# Welcome!

### Let's know each other

My name is Tahiya Chowdhury. I use she/her pronouns. I will be facilitaing this lecture.

**Your turn**

Let's go around the room and say

* Your name
* Preferred pronoun
* Quick fun fact about yourself (optional)

## Agenda for today

* Lecture on the topic of the day: Hash Tables 
* In class Activity
* Exercise problems (to be solved as Homework or Out of class activity)

**Note** This notebook has several **Try** sections that we will try during class as in-class activity.

## Scenario

We all use passwords for across to different platforms.

Have you ever forgot a password of a website and when you tried to recover it, the site sends you a link to reset it?

### Have you wondered why?

The answer is that the website doesn’t store the entire original password you choose, but just its hash, a transformed version of it.

If the the site’s database gets hacked, the hackers won’t be able to know your password but just the hash of your password. As they are one-way function, there is no way to trace back to your password.

## How are password stored in a database?

If you store the (user_name, passwords) pairs to a database as they came along, every time you will need to go through each entry by going through.

One way to avoid this is to store all our user names and passwords in a structured way.

Let's consider this toy collection of stored login names and passwords that we have multiple users:

| Login Name | Password |
|   :-        |   -:     |
| gatsby  |  qazwsx  | 
| panoroma    | qwerty   |
| wabanaki    | password1|
| saturn    | 1234567 |
| diatom    | 987654  |

**If User saturn wants to retrieve their password, how will the system retrieve it?**

## Question: What kind of problem is this?

### This is a search problem, where we want to quickly search and retrieve information.

**How do we search for password of a specific user in this table?**

Notice that this is not sorted. If the elements were ordered, we could apply [binary search 1](https://www.khanacademy.org/computing/computer-science/algorithms/binary-search/a/binary-search) [binary search 2](https://runestone.academy/ns/books/published/pythonds/SortSearch/TheBinarySearch.html) and search the user in **logarithmic time**.

**Note** Here logarithmic time represents the running time of binary search a given input $n$. For more on Big-O notations and run time complexity, [check here](https://notlaura.com/day-5-algorithms-logarithms-big-o-binary-search/).

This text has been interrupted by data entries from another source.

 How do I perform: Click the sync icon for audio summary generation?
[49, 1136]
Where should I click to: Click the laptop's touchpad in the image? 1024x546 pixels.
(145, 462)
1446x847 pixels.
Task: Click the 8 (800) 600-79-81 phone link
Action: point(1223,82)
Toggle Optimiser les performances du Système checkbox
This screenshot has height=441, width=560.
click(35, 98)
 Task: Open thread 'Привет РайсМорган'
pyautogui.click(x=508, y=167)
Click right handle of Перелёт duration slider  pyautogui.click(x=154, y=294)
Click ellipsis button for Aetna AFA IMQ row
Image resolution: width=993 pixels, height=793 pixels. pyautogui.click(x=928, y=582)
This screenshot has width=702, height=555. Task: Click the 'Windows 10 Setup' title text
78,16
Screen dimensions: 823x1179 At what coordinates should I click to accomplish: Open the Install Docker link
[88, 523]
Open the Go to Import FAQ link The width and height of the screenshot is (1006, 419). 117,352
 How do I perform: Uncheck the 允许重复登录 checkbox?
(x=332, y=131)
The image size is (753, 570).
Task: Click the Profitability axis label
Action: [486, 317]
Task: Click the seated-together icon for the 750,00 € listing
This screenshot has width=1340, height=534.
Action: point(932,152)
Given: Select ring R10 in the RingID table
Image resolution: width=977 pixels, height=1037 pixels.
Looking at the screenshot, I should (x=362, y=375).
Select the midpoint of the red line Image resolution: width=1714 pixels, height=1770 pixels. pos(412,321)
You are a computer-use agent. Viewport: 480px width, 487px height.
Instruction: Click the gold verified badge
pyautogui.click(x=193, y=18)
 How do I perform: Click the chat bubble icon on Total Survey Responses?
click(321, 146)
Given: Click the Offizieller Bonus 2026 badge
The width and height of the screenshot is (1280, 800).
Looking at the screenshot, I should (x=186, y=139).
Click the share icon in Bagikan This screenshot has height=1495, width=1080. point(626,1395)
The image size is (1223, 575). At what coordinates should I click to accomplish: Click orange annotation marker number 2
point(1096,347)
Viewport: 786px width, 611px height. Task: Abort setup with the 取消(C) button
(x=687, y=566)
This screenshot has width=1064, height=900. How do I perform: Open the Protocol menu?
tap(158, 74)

How can we make this more efficient?
One way will be to have *more information about where the items mights be located in the table* that can search in $O(1)$ time (best case). $Constant$ time complexity.

* Knowing the position of the element in an array of 100 elements allows us to quickly find the element using its index (array position). *($O(1)$ time complexity)*.

* Sorting an array allows us to find it without having to go through each element one by one. *($O(logn)$ time complexity)*.

What happens when we don't have position information? How do we know the position?

### Key terms for today

* Hash Table
* Hash Function: Division Method
* Collision and Collision REsolution: Open Addressing, Linera Probing, quadratic probing
* Chaining
* Big O, run time complexity

## Hash Table

Hash Table is a data structure that allows us to quickly search for an item.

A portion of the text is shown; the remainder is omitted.